## Activity
Your job is to print the listing exactly.

-- Information provided follows --

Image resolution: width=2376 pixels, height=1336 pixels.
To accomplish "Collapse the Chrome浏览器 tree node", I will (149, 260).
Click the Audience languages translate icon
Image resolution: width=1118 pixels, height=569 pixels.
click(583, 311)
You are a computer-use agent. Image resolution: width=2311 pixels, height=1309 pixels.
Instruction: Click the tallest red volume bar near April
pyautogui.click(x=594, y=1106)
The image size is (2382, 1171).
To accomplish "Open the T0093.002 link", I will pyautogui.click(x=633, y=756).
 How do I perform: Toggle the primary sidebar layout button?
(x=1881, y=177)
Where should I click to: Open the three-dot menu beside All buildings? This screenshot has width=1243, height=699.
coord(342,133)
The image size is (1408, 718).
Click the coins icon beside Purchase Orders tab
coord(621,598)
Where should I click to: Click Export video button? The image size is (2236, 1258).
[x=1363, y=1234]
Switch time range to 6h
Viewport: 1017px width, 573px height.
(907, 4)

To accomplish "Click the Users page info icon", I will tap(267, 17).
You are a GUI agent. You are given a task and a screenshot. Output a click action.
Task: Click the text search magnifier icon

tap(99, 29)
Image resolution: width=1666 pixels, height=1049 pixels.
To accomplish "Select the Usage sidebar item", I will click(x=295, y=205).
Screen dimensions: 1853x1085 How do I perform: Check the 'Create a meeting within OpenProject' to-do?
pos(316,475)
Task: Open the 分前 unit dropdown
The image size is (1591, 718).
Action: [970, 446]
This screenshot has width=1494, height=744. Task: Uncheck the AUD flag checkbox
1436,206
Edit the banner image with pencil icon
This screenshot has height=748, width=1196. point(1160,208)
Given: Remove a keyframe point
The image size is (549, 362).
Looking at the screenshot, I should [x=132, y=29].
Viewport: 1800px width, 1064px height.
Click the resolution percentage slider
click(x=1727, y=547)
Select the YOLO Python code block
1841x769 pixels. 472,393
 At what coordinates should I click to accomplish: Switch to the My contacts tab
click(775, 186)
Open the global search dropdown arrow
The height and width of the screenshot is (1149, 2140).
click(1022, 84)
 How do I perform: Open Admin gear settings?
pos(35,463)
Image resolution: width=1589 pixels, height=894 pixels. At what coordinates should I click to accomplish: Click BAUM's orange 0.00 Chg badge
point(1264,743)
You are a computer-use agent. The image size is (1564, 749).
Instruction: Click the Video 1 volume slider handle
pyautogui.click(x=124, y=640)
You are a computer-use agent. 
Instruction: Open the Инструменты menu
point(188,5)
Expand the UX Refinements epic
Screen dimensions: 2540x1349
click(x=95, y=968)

-- Information provided concluded --

## Task response
Image resolution: width=2376 pixels, height=1336 pixels.
To accomplish "Collapse the Chrome浏览器 tree node", I will (149, 260).
Click the Audience languages translate icon
Image resolution: width=1118 pixels, height=569 pixels.
click(583, 311)
You are a computer-use agent. Image resolution: width=2311 pixels, height=1309 pixels.
Instruction: Click the tallest red volume bar near April
pyautogui.click(x=594, y=1106)
The image size is (2382, 1171).
To accomplish "Open the T0093.002 link", I will pyautogui.click(x=633, y=756).
 How do I perform: Toggle the primary sidebar layout button?
(x=1881, y=177)
Where should I click to: Open the three-dot menu beside All buildings? This screenshot has width=1243, height=699.
coord(342,133)
The image size is (1408, 718).
Click the coins icon beside Purchase Orders tab
coord(621,598)
Where should I click to: Click Export video button? The image size is (2236, 1258).
[x=1363, y=1234]
Switch time range to 6h
Viewport: 1017px width, 573px height.
(907, 4)

To accomplish "Click the Users page info icon", I will tap(267, 17).
You are a GUI agent. You are given a task and a screenshot. Output a click action.
Task: Click the text search magnifier icon

tap(99, 29)
Image resolution: width=1666 pixels, height=1049 pixels.
To accomplish "Select the Usage sidebar item", I will click(x=295, y=205).
Screen dimensions: 1853x1085 How do I perform: Check the 'Create a meeting within OpenProject' to-do?
pos(316,475)
Task: Open the 分前 unit dropdown
The image size is (1591, 718).
Action: [970, 446]
This screenshot has width=1494, height=744. Task: Uncheck the AUD flag checkbox
1436,206
Edit the banner image with pencil icon
This screenshot has height=748, width=1196. point(1160,208)
Given: Remove a keyframe point
The image size is (549, 362).
Looking at the screenshot, I should [x=132, y=29].
Viewport: 1800px width, 1064px height.
Click the resolution percentage slider
click(x=1727, y=547)
Select the YOLO Python code block
1841x769 pixels. 472,393
 At what coordinates should I click to accomplish: Switch to the My contacts tab
click(775, 186)
Open the global search dropdown arrow
The height and width of the screenshot is (1149, 2140).
click(1022, 84)
 How do I perform: Open Admin gear settings?
pos(35,463)
Image resolution: width=1589 pixels, height=894 pixels. At what coordinates should I click to accomplish: Click BAUM's orange 0.00 Chg badge
point(1264,743)
You are a computer-use agent. The image size is (1564, 749).
Instruction: Click the Video 1 volume slider handle
pyautogui.click(x=124, y=640)
You are a computer-use agent. 
Instruction: Open the Инструменты menu
point(188,5)
Expand the UX Refinements epic
Screen dimensions: 2540x1349
click(x=95, y=968)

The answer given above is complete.